Mideast ethylene potential high

01 November 2014

ALREADY accounting for nearly 20 per cent of the global ethylene capacity against 12 per cent five years ago, the Middle East, now the third largest region for ethylene production, is on a further growth path with ample opportunities for regional businessmen to capitalise on the vast capacity, remarked Sadara Chemical Company chief executive Ziad Al Labban.

He was speaking at the Ethylene Middle East Technology 2014 (EMET) Forum in Bahrain, where he was chairman of its advisory committee. 

“By capitalising on the abundance of natural resources, cost-effective feedstock pricing, strong regulatory and industrial infrastructure and close proximity to markets with growing demand for our products, we see plenty of opportunity to not only further develop the chemicals industry, but also to specifically diversify Saudi Arabia’s role in it,” said Al Labban.

“The Middle East, specifically the GCC region, has many unique attributes that combine to make it the perfect hub of the global petrochemical industry. This conference has provided the petrochemical industry players including producers, service providers and customers with the perfect opportunity to meet, learn and collaborate to create future value in the ethylene industry,” noted Al Labban.

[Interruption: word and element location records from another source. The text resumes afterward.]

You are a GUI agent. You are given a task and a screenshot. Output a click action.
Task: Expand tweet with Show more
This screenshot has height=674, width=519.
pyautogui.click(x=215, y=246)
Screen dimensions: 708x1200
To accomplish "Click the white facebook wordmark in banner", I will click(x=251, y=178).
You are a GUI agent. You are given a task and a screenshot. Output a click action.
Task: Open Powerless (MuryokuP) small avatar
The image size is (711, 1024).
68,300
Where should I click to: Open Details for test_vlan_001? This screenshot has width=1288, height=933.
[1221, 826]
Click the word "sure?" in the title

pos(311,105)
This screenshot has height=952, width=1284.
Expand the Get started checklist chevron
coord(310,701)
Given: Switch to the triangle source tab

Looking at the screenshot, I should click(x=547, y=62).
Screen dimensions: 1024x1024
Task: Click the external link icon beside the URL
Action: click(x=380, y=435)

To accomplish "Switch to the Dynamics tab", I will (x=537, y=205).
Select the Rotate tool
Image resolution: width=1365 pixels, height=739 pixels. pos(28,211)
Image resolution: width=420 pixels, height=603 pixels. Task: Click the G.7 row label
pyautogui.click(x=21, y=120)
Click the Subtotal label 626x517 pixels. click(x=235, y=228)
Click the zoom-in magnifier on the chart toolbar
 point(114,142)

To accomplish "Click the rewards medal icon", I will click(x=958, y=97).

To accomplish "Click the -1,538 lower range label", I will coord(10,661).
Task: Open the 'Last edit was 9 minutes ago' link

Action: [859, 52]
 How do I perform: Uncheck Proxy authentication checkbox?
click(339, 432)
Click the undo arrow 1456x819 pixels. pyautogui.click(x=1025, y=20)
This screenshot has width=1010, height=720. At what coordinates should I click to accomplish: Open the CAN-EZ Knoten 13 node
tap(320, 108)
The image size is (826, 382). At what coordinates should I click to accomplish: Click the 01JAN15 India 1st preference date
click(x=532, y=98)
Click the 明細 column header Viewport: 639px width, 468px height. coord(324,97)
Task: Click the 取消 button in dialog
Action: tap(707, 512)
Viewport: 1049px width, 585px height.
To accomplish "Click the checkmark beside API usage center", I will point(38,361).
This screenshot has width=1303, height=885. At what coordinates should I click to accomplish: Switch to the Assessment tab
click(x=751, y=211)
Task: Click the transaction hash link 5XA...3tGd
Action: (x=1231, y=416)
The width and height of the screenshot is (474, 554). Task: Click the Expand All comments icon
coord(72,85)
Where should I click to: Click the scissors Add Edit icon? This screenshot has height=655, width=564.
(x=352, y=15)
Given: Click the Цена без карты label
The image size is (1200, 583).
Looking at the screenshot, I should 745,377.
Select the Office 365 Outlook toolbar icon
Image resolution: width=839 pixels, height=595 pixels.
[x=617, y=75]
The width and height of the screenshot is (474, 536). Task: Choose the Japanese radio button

Sadara, a $20 billion joint venture between Saudi Aramco and The Dow Chemical, is constructing in Jubail Industrial City the world’s largest chemical complex ever built in a single phase with 26 integrated world-scale manufacturing plants that will produce more than three million tonnes of products every year.

Several other Sadara experts participated as speakers at the forum. They included David Bronikowski, process engineering supervisor – hydrocarbons and energy, and Vishal Karate, process engineer, mix feed cracker – hydrocarbons and energy.

The forum brought together more than 450 ethylene players from around the world.